▸ To do
Return every record below exactly as written.

======

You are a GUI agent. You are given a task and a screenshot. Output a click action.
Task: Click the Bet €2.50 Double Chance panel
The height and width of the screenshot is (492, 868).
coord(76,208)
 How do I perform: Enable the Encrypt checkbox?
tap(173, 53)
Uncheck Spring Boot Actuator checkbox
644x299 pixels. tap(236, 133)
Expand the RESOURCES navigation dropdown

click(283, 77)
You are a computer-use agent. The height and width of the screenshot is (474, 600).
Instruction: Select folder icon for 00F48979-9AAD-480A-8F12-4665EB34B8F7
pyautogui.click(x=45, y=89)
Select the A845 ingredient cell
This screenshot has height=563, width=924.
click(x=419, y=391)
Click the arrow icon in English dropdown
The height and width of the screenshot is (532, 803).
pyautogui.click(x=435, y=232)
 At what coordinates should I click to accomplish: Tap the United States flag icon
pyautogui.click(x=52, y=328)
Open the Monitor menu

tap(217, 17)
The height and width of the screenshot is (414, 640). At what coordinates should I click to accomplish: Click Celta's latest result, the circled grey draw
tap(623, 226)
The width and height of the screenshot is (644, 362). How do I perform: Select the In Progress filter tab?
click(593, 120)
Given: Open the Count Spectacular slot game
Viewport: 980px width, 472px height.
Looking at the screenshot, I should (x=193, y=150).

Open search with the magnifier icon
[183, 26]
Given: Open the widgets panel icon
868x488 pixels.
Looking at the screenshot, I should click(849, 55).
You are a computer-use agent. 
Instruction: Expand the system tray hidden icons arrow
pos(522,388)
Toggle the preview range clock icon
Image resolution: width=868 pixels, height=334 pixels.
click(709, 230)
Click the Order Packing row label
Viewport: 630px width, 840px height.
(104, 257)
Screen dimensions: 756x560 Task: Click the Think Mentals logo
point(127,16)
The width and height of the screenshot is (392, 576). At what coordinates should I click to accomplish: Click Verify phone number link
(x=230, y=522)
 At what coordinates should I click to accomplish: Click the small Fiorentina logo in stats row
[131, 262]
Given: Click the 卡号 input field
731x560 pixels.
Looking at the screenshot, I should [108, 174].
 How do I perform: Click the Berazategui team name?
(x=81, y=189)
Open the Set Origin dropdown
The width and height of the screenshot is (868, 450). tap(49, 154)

======

▸ Finished exercise
You are a GUI agent. You are given a task and a screenshot. Output a click action.
Task: Click the Bet €2.50 Double Chance panel
The height and width of the screenshot is (492, 868).
coord(76,208)
 How do I perform: Enable the Encrypt checkbox?
tap(173, 53)
Uncheck Spring Boot Actuator checkbox
644x299 pixels. tap(236, 133)
Expand the RESOURCES navigation dropdown

click(283, 77)
You are a computer-use agent. The height and width of the screenshot is (474, 600).
Instruction: Select folder icon for 00F48979-9AAD-480A-8F12-4665EB34B8F7
pyautogui.click(x=45, y=89)
Select the A845 ingredient cell
This screenshot has height=563, width=924.
click(x=419, y=391)
Click the arrow icon in English dropdown
The height and width of the screenshot is (532, 803).
pyautogui.click(x=435, y=232)
 At what coordinates should I click to accomplish: Tap the United States flag icon
pyautogui.click(x=52, y=328)
Open the Monitor menu

tap(217, 17)
The height and width of the screenshot is (414, 640). At what coordinates should I click to accomplish: Click Celta's latest result, the circled grey draw
tap(623, 226)
The width and height of the screenshot is (644, 362). How do I perform: Select the In Progress filter tab?
click(593, 120)
Given: Open the Count Spectacular slot game
Viewport: 980px width, 472px height.
Looking at the screenshot, I should (x=193, y=150).

Open search with the magnifier icon
[183, 26]
Given: Open the widgets panel icon
868x488 pixels.
Looking at the screenshot, I should click(849, 55).
You are a computer-use agent. 
Instruction: Expand the system tray hidden icons arrow
pos(522,388)
Toggle the preview range clock icon
Image resolution: width=868 pixels, height=334 pixels.
click(709, 230)
Click the Order Packing row label
Viewport: 630px width, 840px height.
(104, 257)
Screen dimensions: 756x560 Task: Click the Think Mentals logo
point(127,16)
The width and height of the screenshot is (392, 576). At what coordinates should I click to accomplish: Click Verify phone number link
(x=230, y=522)
 At what coordinates should I click to accomplish: Click the small Fiorentina logo in stats row
[131, 262]
Given: Click the 卡号 input field
731x560 pixels.
Looking at the screenshot, I should [108, 174].
 How do I perform: Click the Berazategui team name?
(x=81, y=189)
Open the Set Origin dropdown
The width and height of the screenshot is (868, 450). tap(49, 154)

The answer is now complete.